Girişimdi hanımlara yönelik çalışmalarımız var. Çalışan annelere yönelik çalışmalarımız var. Teşkilatlarda hanımlar var artık. Hanımlar kendi ayakları üzerinde durmaya başladılar. Seçim çalışmalarında özellikle hanımlarla beraber olduk. Dedik ki, 'bak sen AK Parti'ye oy verirsen senin eşinde, çocukların da oy verir.

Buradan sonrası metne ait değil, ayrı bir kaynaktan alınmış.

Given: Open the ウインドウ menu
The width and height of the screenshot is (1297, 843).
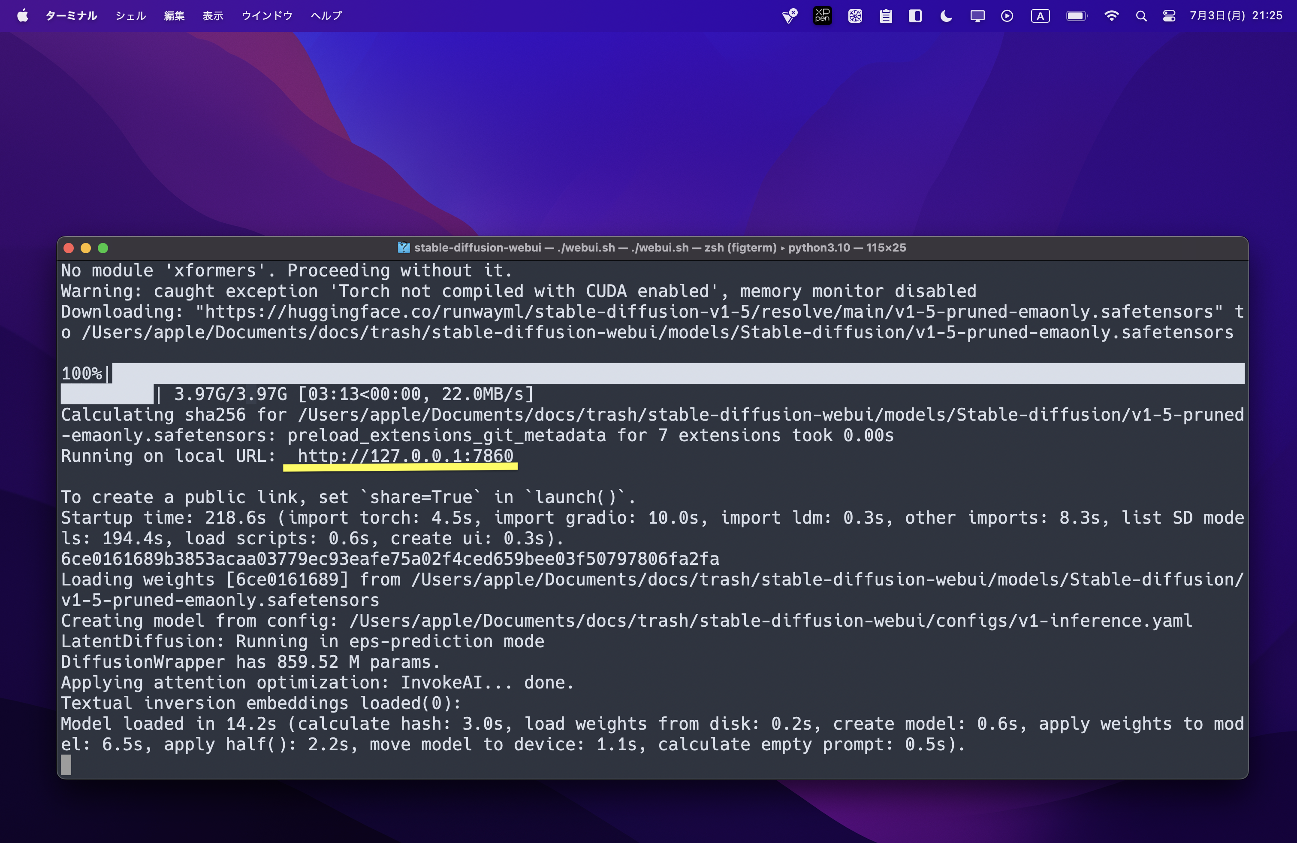Looking at the screenshot, I should (x=266, y=15).
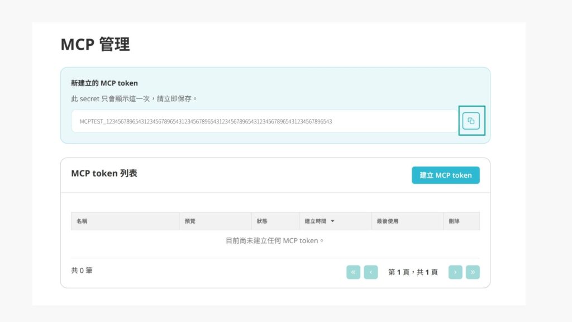Click the 共 0 筆 record count
This screenshot has height=322, width=572.
(82, 271)
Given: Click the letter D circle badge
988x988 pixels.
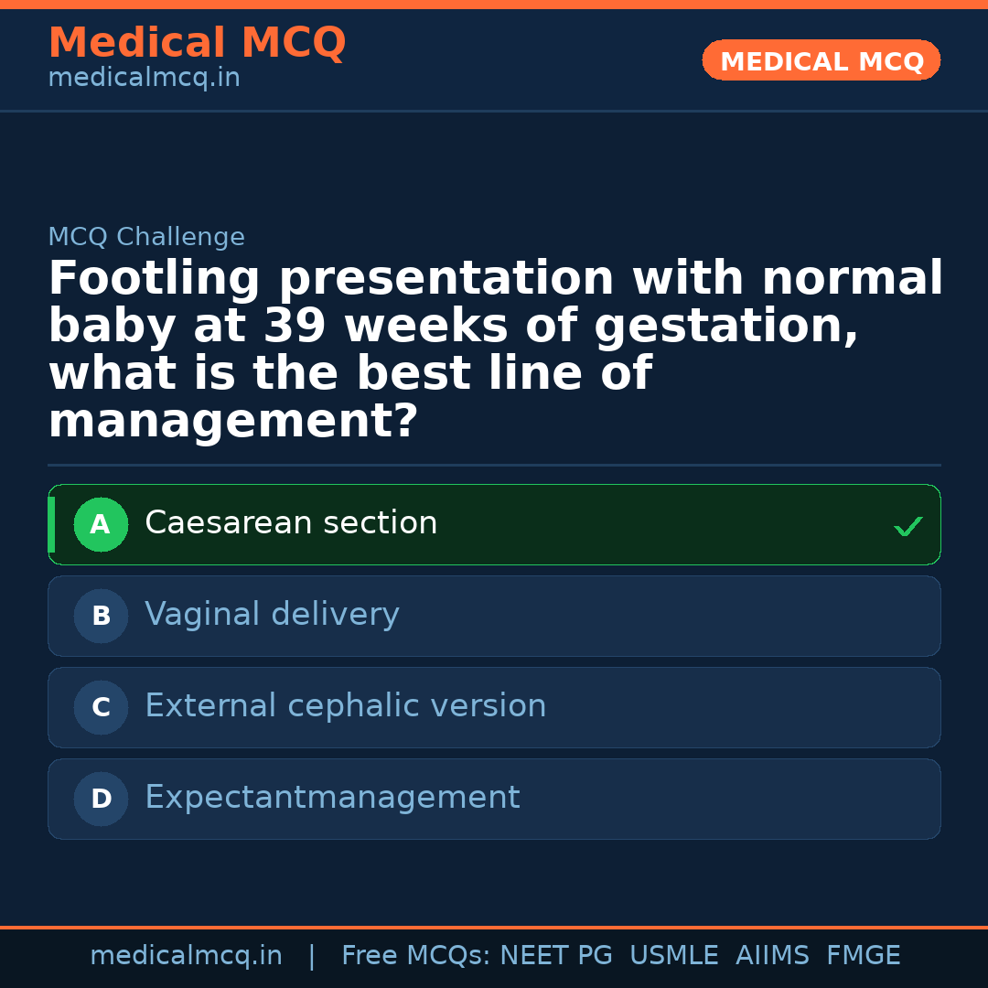Looking at the screenshot, I should pyautogui.click(x=101, y=800).
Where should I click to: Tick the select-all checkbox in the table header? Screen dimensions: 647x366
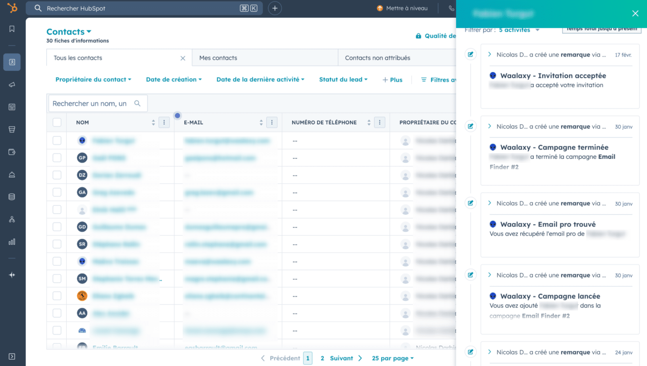tap(57, 123)
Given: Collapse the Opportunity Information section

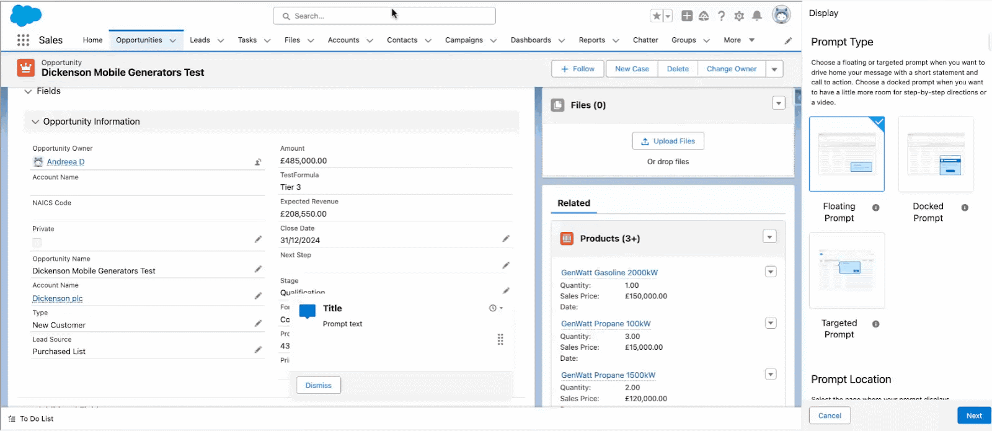Looking at the screenshot, I should point(35,122).
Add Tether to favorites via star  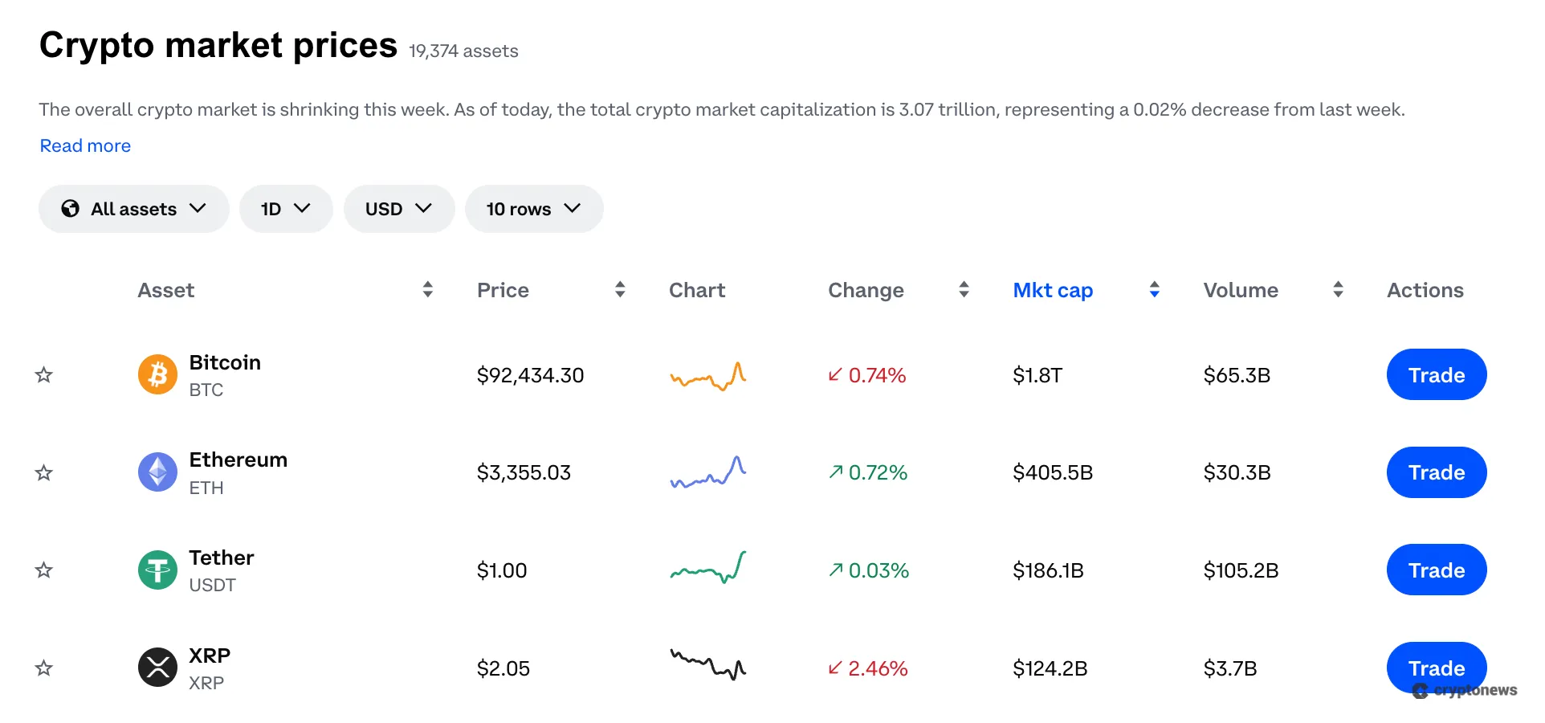point(44,570)
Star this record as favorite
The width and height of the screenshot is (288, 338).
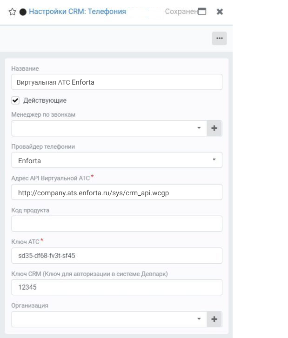12,12
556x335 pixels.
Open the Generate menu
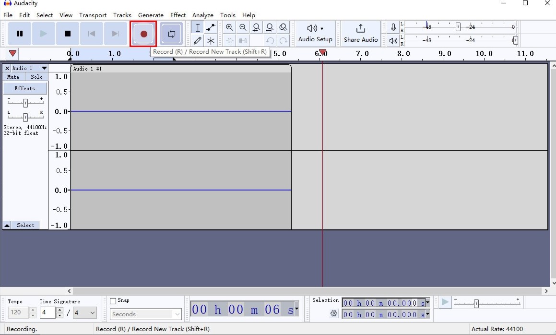click(151, 15)
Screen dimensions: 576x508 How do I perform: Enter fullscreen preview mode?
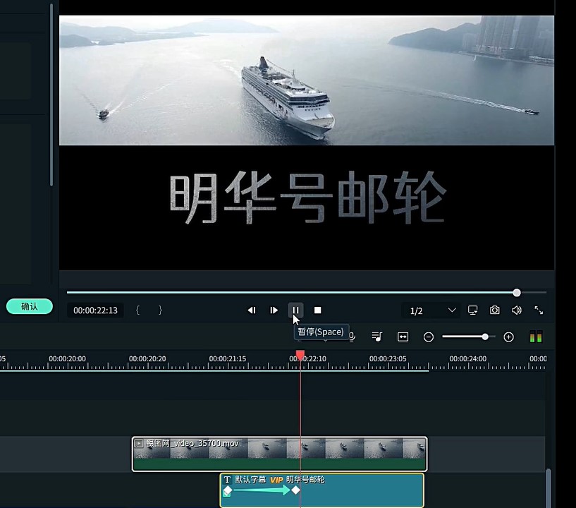(539, 310)
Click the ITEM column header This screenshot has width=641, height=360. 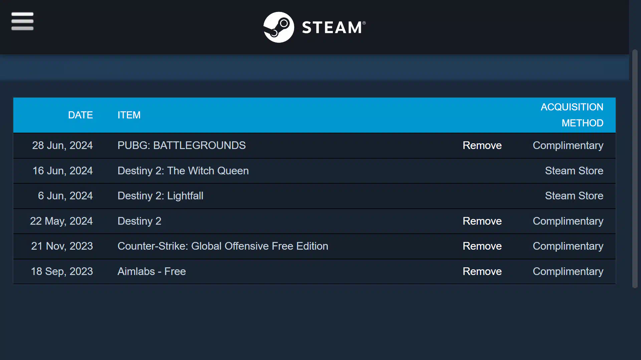(129, 115)
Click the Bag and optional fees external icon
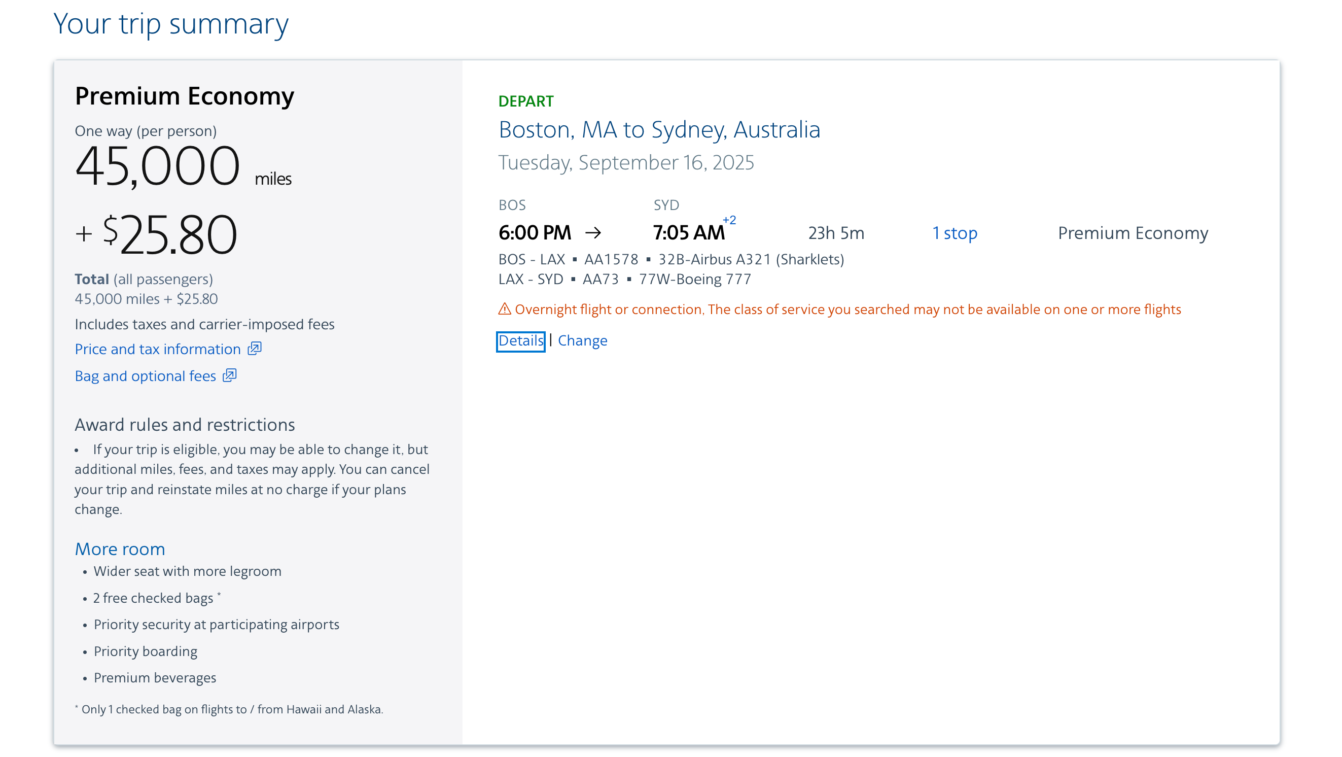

Eşlerinizi ikna edin'

-Kadınların aktif siyasete katılımlarını destekliyor musunuz?

Bayanların siyasette olmasını isterim çünkü siyaset çok hassas bir nokta. İlk önce kul hakkının fazlaca olduğu bir yer, hakkaniyetli insanların siyasette olmasını isterim. Bakın bir örnek vereyim; Başbakanımız bir programa eşiyle birlikte katılmıştı. Program kalabalık, hanımefendinin telefonu çalıyor, konuşmak için kalkıyor masadan. Konuşurken de insanlara gülücük dağıtıyor ve eğri olan tabloyu düzeltiyor. Başbakanımız diyor ki, "kadınlar çok ince insanlar aynı zarafeti binlerce düşüncenin içinden yansıtabilirler. Kadınlar daha ince pürüzsüz düşünürler"

-Kadınlardan size gelen özel talepler de oluyor mu?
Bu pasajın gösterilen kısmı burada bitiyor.